Print the lines in the listing below that fall between the line with "Click the credit" and the line with "Click the Поиск", those two lines included, exactly as they stand and with nothing else.

━━━━━━

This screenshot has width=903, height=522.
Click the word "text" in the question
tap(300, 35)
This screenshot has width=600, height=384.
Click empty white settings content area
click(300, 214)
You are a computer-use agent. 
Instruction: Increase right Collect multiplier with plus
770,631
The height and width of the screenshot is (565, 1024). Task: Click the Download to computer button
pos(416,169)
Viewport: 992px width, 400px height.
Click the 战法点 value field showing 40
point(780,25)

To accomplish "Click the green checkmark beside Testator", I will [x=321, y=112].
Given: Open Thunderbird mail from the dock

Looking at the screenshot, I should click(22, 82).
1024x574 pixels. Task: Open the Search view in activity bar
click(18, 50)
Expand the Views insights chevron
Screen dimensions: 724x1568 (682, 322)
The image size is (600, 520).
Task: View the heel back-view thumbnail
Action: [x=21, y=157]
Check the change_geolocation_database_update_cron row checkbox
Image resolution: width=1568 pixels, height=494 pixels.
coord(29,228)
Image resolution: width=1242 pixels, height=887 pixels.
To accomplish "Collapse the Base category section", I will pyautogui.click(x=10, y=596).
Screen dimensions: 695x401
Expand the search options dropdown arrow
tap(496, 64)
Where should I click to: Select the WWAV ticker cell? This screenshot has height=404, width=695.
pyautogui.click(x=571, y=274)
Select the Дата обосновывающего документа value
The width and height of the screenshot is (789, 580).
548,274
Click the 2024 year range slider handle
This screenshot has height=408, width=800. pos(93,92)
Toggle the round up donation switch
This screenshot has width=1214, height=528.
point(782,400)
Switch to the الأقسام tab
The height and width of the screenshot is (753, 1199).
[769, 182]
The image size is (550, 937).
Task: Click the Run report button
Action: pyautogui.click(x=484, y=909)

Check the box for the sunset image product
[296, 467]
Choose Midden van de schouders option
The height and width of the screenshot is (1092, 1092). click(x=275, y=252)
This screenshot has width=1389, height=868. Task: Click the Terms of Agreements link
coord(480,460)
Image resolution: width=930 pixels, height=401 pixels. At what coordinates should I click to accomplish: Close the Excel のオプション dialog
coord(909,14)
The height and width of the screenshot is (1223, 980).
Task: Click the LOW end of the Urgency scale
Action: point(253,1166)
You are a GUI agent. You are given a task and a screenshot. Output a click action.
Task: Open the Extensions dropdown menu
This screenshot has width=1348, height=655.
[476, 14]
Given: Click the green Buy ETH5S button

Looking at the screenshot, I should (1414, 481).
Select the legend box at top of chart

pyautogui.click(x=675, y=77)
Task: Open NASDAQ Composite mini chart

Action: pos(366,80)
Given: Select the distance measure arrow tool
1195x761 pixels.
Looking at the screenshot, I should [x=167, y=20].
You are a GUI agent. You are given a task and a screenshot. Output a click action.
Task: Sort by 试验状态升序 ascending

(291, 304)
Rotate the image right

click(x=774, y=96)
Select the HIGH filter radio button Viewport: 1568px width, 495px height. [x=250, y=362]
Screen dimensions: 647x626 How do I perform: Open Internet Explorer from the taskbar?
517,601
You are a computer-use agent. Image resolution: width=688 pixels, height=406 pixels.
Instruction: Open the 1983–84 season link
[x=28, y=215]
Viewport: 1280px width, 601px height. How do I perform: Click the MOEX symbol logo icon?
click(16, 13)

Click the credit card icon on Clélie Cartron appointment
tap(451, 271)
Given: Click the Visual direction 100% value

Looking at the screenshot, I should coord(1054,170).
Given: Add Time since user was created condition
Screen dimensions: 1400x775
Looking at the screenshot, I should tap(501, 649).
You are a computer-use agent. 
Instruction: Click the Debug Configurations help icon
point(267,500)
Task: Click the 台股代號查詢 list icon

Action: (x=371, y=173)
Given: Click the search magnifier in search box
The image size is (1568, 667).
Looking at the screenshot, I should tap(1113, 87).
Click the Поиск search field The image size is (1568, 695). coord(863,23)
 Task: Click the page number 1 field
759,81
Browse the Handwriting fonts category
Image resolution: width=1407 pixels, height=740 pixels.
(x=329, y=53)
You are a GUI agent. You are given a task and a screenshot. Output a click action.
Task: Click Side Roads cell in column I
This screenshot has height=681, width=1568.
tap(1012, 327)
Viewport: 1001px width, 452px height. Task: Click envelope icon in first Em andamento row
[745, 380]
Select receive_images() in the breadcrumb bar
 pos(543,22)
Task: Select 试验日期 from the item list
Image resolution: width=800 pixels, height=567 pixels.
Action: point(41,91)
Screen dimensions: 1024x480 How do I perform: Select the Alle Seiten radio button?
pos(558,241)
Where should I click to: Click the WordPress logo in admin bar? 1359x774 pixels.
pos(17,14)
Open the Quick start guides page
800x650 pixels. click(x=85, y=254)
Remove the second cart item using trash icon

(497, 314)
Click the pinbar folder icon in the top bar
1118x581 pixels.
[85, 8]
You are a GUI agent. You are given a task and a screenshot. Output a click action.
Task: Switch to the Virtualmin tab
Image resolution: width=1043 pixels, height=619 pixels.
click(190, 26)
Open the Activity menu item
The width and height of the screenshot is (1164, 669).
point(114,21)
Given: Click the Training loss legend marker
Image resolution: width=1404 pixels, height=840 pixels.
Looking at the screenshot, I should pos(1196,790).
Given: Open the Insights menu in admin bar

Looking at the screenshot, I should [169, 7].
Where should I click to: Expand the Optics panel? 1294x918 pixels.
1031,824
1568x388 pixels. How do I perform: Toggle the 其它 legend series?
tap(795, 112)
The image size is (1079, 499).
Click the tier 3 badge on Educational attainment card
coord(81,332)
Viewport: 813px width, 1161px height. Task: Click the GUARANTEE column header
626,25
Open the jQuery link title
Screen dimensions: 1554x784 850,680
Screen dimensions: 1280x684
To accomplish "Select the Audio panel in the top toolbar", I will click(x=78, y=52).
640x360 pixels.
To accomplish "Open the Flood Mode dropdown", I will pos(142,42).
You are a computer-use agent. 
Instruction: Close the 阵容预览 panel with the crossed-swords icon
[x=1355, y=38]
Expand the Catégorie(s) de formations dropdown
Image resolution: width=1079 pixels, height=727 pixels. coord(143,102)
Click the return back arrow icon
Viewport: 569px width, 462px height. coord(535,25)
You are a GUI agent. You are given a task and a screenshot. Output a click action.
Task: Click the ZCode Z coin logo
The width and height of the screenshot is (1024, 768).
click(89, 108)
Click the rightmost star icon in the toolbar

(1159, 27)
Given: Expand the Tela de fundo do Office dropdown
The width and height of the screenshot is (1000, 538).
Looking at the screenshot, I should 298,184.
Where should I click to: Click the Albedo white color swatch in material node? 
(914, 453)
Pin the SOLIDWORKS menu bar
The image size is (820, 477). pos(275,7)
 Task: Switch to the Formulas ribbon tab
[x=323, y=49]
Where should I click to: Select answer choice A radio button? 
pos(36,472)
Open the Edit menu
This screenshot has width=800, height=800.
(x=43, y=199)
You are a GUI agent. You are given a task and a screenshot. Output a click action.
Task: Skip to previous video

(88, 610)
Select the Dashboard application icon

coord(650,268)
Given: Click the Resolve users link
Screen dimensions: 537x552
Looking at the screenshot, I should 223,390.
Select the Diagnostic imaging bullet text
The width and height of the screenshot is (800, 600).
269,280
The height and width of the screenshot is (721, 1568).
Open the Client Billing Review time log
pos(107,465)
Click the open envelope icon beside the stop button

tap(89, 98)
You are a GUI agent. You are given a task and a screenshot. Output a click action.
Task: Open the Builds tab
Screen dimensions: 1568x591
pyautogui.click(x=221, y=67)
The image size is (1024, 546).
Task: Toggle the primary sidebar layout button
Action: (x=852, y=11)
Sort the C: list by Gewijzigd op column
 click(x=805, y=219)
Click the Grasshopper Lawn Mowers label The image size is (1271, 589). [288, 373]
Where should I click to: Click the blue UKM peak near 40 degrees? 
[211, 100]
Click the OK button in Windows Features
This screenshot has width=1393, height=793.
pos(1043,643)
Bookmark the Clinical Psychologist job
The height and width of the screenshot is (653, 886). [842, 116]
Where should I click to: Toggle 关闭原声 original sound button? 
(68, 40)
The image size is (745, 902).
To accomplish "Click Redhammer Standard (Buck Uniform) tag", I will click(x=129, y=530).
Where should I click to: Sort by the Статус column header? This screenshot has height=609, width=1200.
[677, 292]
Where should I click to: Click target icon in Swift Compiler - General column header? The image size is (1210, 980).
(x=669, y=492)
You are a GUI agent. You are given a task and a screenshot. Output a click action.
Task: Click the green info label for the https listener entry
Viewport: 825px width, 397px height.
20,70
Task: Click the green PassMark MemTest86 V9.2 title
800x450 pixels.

━━━━━━

Result of the exercise →
Click the credit card icon on Clélie Cartron appointment
tap(451, 271)
Given: Click the Visual direction 100% value

Looking at the screenshot, I should coord(1054,170).
Given: Add Time since user was created condition
Screen dimensions: 1400x775
Looking at the screenshot, I should tap(501, 649).
You are a computer-use agent. 
Instruction: Click the Debug Configurations help icon
point(267,500)
Task: Click the 台股代號查詢 list icon

Action: (x=371, y=173)
Given: Click the search magnifier in search box
The image size is (1568, 667).
Looking at the screenshot, I should tap(1113, 87).
Click the Поиск search field The image size is (1568, 695). coord(863,23)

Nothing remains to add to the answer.